En el caso de Célica Rosano Gómez, se procedió con crueldad contra una joven sin militancia, sólo por ser hermana de un exiliado del Partido Comunista Revolucionario (PCR) y recibir sus correos. Justamente Néstor, su hermano, contó a la Corte que fue secuestrada cuando salía de su trabajo, en enero de 1978 en Buenos Aires, y luego se la tragó una oscuridad absoluta, por años: “Después de su secuestro se perdió toda noticia de Célica. Hace pocos años empezamos a tener informaciones. La fuente es Ángel Gallero, que declarará en este juicio. Él le va a decir que pasó con ella”.

Gallero se presentó a la Corte después de Rosano. Su declaración es una narración muy prolija de algo que se parece mucho al infierno: relata los tipos de torturas, recuerda los tiempos transcurridos entre una sesión y otra, describe los locales donde fue recluido, puntualiza los atuendos de los represores, hasta que sus afirmaciones llegan al punto central: “Una noche me di cuenta de que había llegado gente. Escuché a un enfermero pedir que le llevaran siete cafés para unas personas que estaban congeladas. Eso era muy raro, porque estábamos en verano. Después hice la conexión; eran los compañeros trasladados en lancha de Buenos Aires”. Con ellos llegaron también al centro de detención donde se encontraba Gallero en Uruguay, La Casona, “los diablos”. Empezaron días y días de torturas salvajes. Ahí Gallero encontró a Célica Rosano Gómez: “Se empieza a torturar mañana y tarde, en ambientes contiguos […]. En la celda cercana a la mía ponen a una compañera que no conocía. A esa compañera la violaban repetidamente y las guardias la nombraban Célica Gómez. Ella tenía una guardia femenina en la celda que dejaba entrar a todos; había otra, en cambio, que esperaba órdenes para dejar que alguien se acercara a Célica. Escuché comentarios espantosos sobre las prisioneras, sobre sus cuerpos. Un día vi debajo de la venda a Carlos Cabezudo colgado de un gancho y un uniformado de la marina diciéndole ‘me hiciste sudar, hijo de puta. Pero me saqué la gana’”. Gallero reconoce a militares que operaron en los centros de detención La Casona y La Tablada, pero su testimonio es importante, porque certifica que hubo un traslado de prisioneros entre Argentina y Uruguay, lo que presupone una coordinación en la represión.

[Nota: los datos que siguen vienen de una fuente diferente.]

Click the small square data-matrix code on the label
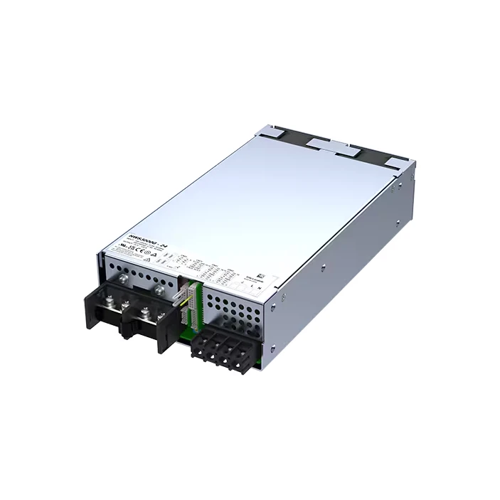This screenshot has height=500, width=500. (260, 274)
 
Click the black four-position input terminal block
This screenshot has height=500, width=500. (221, 346)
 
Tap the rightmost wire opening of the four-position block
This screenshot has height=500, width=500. (245, 362)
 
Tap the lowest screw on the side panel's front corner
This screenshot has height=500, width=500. (272, 348)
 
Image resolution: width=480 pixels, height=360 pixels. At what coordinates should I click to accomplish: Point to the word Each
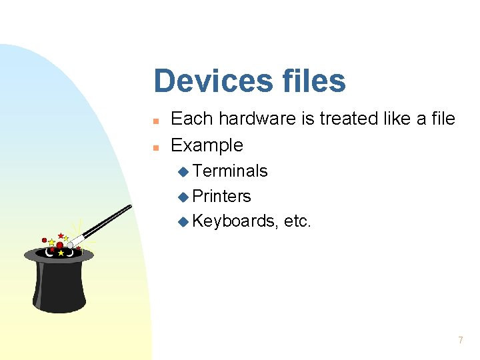[x=192, y=119]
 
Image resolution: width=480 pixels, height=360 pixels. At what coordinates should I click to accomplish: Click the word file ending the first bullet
[x=443, y=119]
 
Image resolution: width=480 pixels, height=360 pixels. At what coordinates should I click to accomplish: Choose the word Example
[x=207, y=145]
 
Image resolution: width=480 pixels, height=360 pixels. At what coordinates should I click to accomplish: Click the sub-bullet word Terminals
[x=230, y=171]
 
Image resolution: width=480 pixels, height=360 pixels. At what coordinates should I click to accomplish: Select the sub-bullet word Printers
[x=221, y=196]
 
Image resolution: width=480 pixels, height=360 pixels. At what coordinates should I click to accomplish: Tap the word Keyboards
[x=234, y=221]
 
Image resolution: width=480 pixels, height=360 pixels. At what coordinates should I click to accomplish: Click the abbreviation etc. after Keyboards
[x=297, y=221]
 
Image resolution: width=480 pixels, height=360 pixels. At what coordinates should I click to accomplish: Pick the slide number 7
[x=460, y=340]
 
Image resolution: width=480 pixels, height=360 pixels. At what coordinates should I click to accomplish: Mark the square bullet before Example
[x=155, y=147]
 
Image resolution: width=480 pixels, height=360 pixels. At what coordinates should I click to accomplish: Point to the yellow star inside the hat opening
[x=61, y=253]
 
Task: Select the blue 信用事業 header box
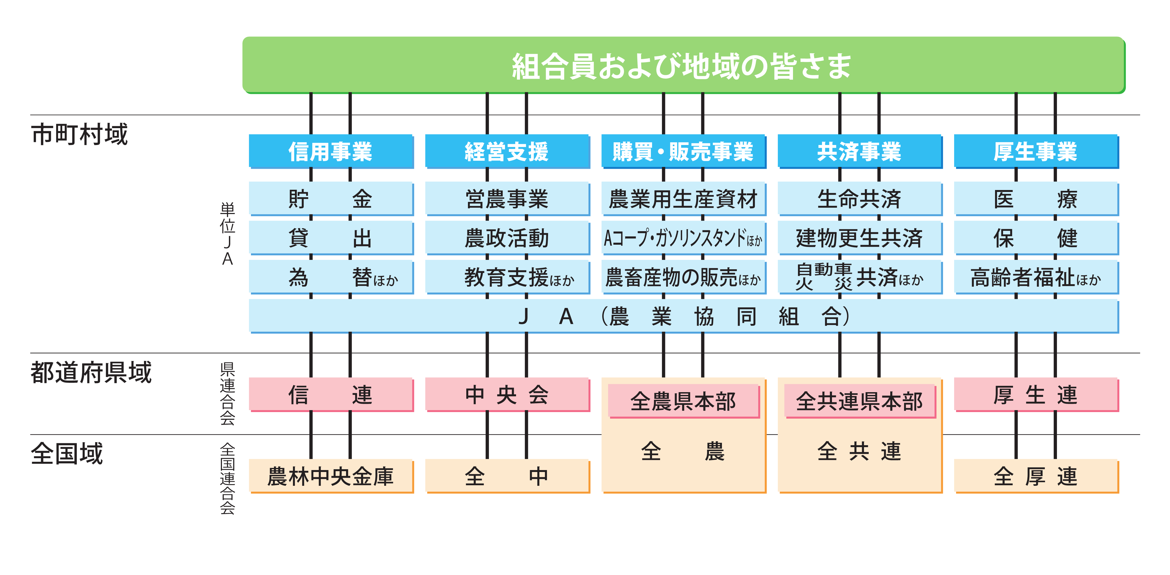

Washington Rodríguez llegó con sus tres hijas, Sandra, Mariela y Alicia, y su yerno. Fue secuestrado en abril de 1978 delante de sus cinco hijos. Los represores lo golpearon en su casa, frente a los chiquilines, y amenazaron con violar a su hija de 14 años. Después lo llevaron al pozo de Quilmes, donde descubrió lo que era la picana. Allí estuvo un mes y encontró, como él mismo le dijo a la diaria, “una mujer excepcional”. Era Aída Celia Sanz, detenida en el pozo de Banfield con otros 21 uruguayos y llevada al pozo de Quilmes para ser torturada. Ella le contó a Rodríguez que a los cuatro días del secuestro había dado a luz a su niña, durante una sesión de tortura, y que se la sacaron. Con Aída estaban su madre, Elsa Haydée Fernández, de 63 años, y otros 20 uruguayos. “Aída me señala los nombres de todas las personas secuestradas; quería que me acordara de los nombres, porque si lograba salir de allí tenía que ir a denunciar a ACNUR [el Alto Comisionado de las Naciones Unidas para los Refugiados], cosa que hice. Me dijo que la torturaba un grupo de la OCOA [Organismo Coordinador de Operaciones Antisubversivas] comandado por un oficial de la Marina. Me dijo el nombre, pero lamentablemente no lo recuerdo. Pero me dio su descripción física: pómulos salientes, bajo, fornido, nariz larga, labios gruesos […]. Era una mujer muy valiente que encontraba la fuerza para alentar a los otros. Estaba en una celda frente a la mía y me acuerdo de ella, agarrada a los barrotes, dándole ánimo a los compañeros: decía de resistir y de no hablar. Con mi testimonio espero haber hecho algo para que los que tienen que pagar paguen”, concluyó. Sus hijas, que lo acompañaron en el juicio, rescataron que esa historia también les pertenece: “No sufrimos directamente lo que le pasó a él, pero somos igualmente víctimas y sufrimos un daño. Vamos a acompañarlo a cualquier lugar del mundo a llevar ese testimonio”.